The Korean Air Nut Rage
After an unfortunate case of managerial misconduct on December 5, 2014, Cho Hyun-ah, also known as Heather Kim the former vice president of Korean Air, was forced to resign. The reason for her sudden downfall: macadamia nuts. Cho was sitting in first class and prior to takeoff was handed macadamia nuts by a flight attendant regardless of the fact that Cho did not request for any. Furthermore, the flight attendant served the nuts still in its bag, which differs from the manual that flight attendants should follow. Furious of the attendant’s actions, Cho reprimanded the flight attendant and demanded the plane which was already on the taxiway to return back to the gate. Cho was found guilty and the flight attendants are filing lawsuits against her.
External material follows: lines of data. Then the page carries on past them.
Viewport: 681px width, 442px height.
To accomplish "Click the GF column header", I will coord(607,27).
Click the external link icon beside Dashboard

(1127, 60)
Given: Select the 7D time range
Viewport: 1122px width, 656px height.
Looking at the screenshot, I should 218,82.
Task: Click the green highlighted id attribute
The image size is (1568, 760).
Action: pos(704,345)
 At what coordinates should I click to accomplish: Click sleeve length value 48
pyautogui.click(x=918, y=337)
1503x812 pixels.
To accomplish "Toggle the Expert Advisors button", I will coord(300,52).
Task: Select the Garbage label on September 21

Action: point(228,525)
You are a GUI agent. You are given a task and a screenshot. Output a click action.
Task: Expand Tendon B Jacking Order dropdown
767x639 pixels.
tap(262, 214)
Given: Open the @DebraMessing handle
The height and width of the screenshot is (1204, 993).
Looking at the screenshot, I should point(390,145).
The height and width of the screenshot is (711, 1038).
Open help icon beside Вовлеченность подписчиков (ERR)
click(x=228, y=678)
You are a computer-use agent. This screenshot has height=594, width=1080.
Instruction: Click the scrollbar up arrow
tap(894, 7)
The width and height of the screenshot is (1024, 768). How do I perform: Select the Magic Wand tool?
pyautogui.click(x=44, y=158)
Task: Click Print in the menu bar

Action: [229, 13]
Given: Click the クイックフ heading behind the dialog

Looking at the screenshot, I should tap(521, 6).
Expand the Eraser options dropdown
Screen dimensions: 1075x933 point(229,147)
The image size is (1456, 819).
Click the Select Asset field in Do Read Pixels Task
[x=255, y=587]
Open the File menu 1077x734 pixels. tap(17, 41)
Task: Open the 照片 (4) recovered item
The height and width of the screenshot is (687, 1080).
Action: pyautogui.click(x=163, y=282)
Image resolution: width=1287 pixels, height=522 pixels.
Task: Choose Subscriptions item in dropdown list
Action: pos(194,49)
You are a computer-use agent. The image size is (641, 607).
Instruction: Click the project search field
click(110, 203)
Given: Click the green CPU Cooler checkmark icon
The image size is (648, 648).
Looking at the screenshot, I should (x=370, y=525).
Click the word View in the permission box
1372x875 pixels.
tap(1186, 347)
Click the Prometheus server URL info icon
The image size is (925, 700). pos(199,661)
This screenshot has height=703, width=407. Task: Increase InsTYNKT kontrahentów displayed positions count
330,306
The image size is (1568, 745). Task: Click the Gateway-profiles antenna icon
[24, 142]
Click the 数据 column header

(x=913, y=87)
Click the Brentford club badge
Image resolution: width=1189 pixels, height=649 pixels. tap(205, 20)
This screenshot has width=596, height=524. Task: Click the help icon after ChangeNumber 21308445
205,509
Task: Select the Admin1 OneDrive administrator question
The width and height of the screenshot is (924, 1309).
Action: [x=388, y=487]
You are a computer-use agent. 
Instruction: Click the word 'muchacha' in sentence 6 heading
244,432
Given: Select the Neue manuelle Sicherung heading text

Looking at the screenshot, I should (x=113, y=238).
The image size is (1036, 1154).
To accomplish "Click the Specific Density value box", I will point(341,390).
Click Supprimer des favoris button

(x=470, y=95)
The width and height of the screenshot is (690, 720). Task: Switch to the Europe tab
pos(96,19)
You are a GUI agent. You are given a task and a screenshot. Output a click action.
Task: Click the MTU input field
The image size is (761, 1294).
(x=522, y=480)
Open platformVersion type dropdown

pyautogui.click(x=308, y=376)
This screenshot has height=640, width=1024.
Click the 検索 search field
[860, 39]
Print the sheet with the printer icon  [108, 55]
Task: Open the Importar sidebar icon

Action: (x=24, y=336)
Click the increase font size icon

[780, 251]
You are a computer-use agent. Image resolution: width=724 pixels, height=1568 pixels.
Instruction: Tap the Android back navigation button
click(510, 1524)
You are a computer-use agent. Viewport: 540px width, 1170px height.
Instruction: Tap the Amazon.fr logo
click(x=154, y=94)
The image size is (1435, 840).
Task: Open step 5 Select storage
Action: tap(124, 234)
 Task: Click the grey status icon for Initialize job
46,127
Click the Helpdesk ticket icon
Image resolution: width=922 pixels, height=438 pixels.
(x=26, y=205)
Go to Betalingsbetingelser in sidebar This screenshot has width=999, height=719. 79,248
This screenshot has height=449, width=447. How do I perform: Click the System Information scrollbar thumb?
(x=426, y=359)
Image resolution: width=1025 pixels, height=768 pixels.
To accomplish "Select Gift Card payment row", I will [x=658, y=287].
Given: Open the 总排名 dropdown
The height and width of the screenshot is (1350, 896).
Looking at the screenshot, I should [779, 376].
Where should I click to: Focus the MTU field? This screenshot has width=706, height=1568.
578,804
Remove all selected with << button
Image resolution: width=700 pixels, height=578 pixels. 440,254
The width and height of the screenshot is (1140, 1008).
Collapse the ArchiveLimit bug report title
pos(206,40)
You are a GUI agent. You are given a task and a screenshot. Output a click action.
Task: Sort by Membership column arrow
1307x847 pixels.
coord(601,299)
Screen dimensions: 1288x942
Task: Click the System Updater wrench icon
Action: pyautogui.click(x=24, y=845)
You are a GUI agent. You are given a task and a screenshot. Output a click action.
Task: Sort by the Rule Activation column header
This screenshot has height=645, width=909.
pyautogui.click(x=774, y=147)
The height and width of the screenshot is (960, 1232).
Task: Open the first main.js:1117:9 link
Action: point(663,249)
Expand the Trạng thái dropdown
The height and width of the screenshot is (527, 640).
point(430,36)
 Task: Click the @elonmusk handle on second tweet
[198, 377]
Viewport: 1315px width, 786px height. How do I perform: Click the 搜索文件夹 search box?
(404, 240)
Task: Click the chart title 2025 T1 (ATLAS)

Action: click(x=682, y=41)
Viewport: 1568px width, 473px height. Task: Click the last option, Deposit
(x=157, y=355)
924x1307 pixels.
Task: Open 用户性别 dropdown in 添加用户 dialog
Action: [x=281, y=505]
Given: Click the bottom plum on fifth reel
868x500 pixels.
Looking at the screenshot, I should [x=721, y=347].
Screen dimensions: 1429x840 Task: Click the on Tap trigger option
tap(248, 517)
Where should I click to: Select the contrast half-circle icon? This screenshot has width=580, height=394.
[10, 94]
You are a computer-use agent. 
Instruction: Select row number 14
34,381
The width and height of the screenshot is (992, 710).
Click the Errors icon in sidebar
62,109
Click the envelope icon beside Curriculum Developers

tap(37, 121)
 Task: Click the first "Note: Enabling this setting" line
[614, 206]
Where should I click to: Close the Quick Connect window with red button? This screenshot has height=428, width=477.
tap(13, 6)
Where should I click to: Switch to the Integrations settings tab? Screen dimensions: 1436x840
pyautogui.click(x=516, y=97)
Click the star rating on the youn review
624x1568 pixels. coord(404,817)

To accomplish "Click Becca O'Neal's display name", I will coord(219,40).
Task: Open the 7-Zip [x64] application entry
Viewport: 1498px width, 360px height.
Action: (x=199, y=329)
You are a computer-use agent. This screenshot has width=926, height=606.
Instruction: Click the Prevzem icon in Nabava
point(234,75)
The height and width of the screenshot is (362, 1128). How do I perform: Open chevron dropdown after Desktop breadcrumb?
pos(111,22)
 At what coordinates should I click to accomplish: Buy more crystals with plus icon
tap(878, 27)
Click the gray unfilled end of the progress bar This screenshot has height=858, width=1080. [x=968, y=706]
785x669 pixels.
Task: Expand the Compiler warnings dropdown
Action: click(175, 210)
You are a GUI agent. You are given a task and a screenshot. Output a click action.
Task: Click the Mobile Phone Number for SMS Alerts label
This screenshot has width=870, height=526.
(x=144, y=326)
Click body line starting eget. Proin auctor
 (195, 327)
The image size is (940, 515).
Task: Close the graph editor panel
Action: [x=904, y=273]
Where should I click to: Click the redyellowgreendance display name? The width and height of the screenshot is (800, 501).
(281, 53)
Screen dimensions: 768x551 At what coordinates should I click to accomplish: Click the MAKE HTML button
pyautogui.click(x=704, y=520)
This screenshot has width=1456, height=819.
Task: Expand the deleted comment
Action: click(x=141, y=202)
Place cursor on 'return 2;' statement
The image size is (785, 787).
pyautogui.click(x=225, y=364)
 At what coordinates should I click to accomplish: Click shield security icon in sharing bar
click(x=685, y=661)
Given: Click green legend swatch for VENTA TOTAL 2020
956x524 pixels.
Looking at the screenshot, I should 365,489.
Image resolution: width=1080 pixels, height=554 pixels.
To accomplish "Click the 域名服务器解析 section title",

In 2016, South Korean has taken action to revise and add more to the aviation laws. Before the Korean Air Nut Rage incident, the offense of disturbing the pilot did not carry any jail term or fine. However, now, for the same offence, those guilty can be charged for up to five years in jail or a hefty fine.
The Korean Air Nut Rage incident sheds light on the problem of “Gabjil,” which is a Korean term holding a negative meaning that the higher ranked people boss around the people who are ranked below them. To have a better understanding, it was made from the words “gab” and “eur.” Gab represents the person with more power and eur the weak. It originally comes from legal terminology, but is now used to talk about any relationships such as boss/subordinate or adult/child. Therefore “Gabjil,” can easily be understood as acting as the gab.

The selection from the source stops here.